[Task prompt]
Word-for-word repetition of the records below is needed, but only from the line holding "Image resolution: width=318" through the final line, with pictures excluded.
** Opening Records for this exercise block **
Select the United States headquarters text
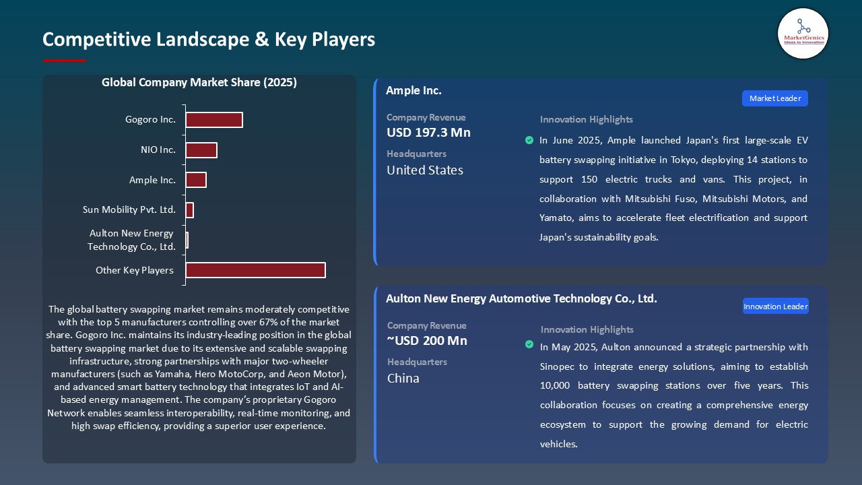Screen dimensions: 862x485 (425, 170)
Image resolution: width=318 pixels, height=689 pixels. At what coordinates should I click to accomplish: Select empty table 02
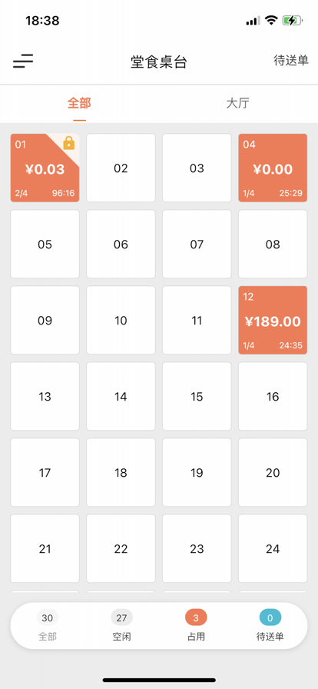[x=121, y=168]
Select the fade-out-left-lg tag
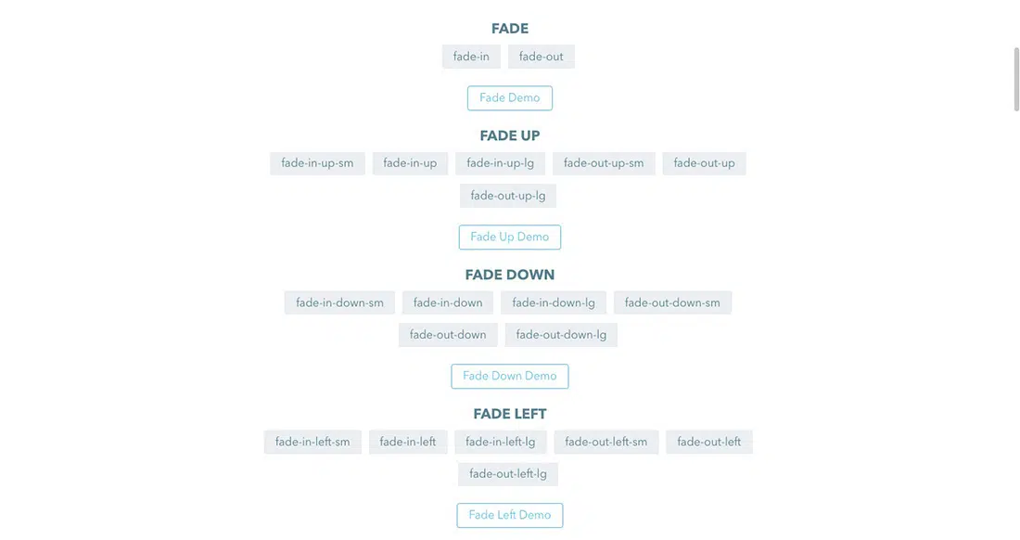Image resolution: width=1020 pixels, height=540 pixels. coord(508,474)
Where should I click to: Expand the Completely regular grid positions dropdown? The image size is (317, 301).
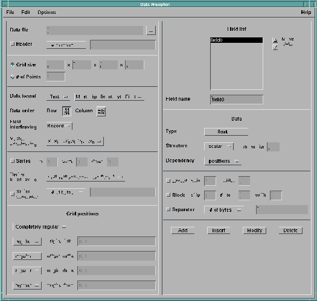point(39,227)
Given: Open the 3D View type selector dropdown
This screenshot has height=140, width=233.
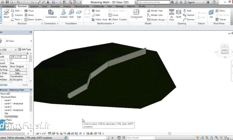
** Closing Records for this exercise block **
[Answer to this exercise]
Image resolution: width=318 pixels, height=689 pixels. At what coordinates should I click to accomplish: Select empty table 02
[x=121, y=168]
Select the fade-out-left-lg tag
Image resolution: width=1020 pixels, height=540 pixels. coord(508,474)
Where should I click to: Expand the Completely regular grid positions dropdown? The image size is (317, 301).
point(39,227)
Given: Open the 3D View type selector dropdown
This screenshot has height=140, width=233.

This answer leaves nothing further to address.